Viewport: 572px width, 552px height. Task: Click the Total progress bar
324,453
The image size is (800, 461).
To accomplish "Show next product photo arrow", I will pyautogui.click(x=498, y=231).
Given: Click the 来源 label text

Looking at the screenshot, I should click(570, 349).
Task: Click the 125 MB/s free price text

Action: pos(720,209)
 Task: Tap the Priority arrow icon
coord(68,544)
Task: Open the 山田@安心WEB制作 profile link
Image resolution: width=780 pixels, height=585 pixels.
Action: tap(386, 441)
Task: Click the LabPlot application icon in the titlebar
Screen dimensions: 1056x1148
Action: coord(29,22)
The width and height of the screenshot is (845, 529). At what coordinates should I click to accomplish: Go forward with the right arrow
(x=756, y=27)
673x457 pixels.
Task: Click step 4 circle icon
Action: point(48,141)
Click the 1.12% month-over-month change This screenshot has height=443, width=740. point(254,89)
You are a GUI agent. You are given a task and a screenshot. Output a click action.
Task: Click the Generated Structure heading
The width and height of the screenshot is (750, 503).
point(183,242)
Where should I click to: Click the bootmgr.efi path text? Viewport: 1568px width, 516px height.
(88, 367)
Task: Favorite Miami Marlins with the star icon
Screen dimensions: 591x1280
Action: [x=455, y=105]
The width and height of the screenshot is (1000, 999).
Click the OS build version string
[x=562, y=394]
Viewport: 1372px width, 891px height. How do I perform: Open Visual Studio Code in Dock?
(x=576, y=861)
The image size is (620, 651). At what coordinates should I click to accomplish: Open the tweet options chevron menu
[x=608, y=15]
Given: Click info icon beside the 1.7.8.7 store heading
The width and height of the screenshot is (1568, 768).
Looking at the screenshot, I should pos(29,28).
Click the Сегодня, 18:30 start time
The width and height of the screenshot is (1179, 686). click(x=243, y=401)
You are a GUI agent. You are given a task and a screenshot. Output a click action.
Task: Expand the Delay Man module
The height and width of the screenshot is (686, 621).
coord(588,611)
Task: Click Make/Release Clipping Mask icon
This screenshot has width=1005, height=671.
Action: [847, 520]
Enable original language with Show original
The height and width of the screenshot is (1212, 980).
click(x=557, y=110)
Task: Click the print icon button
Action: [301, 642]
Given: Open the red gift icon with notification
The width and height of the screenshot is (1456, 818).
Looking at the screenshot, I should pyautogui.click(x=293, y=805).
════════
* _Exercise_
Please repeat word for word the lines above that run from the beginning through the line containing "Click the 1.12%", keeping both the first and that last line.

* _Completed exercise_
Viewport: 572px width, 552px height. Task: Click the Total progress bar
324,453
The image size is (800, 461).
To accomplish "Show next product photo arrow", I will pyautogui.click(x=498, y=231).
Given: Click the 来源 label text

Looking at the screenshot, I should click(570, 349).
Task: Click the 125 MB/s free price text

Action: pos(720,209)
 Task: Tap the Priority arrow icon
coord(68,544)
Task: Open the 山田@安心WEB制作 profile link
Image resolution: width=780 pixels, height=585 pixels.
Action: tap(386, 441)
Task: Click the LabPlot application icon in the titlebar
Screen dimensions: 1056x1148
Action: coord(29,22)
The width and height of the screenshot is (845, 529). At what coordinates should I click to accomplish: Go forward with the right arrow
(x=756, y=27)
673x457 pixels.
Task: Click step 4 circle icon
Action: point(48,141)
Click the 1.12% month-over-month change This screenshot has height=443, width=740. point(254,89)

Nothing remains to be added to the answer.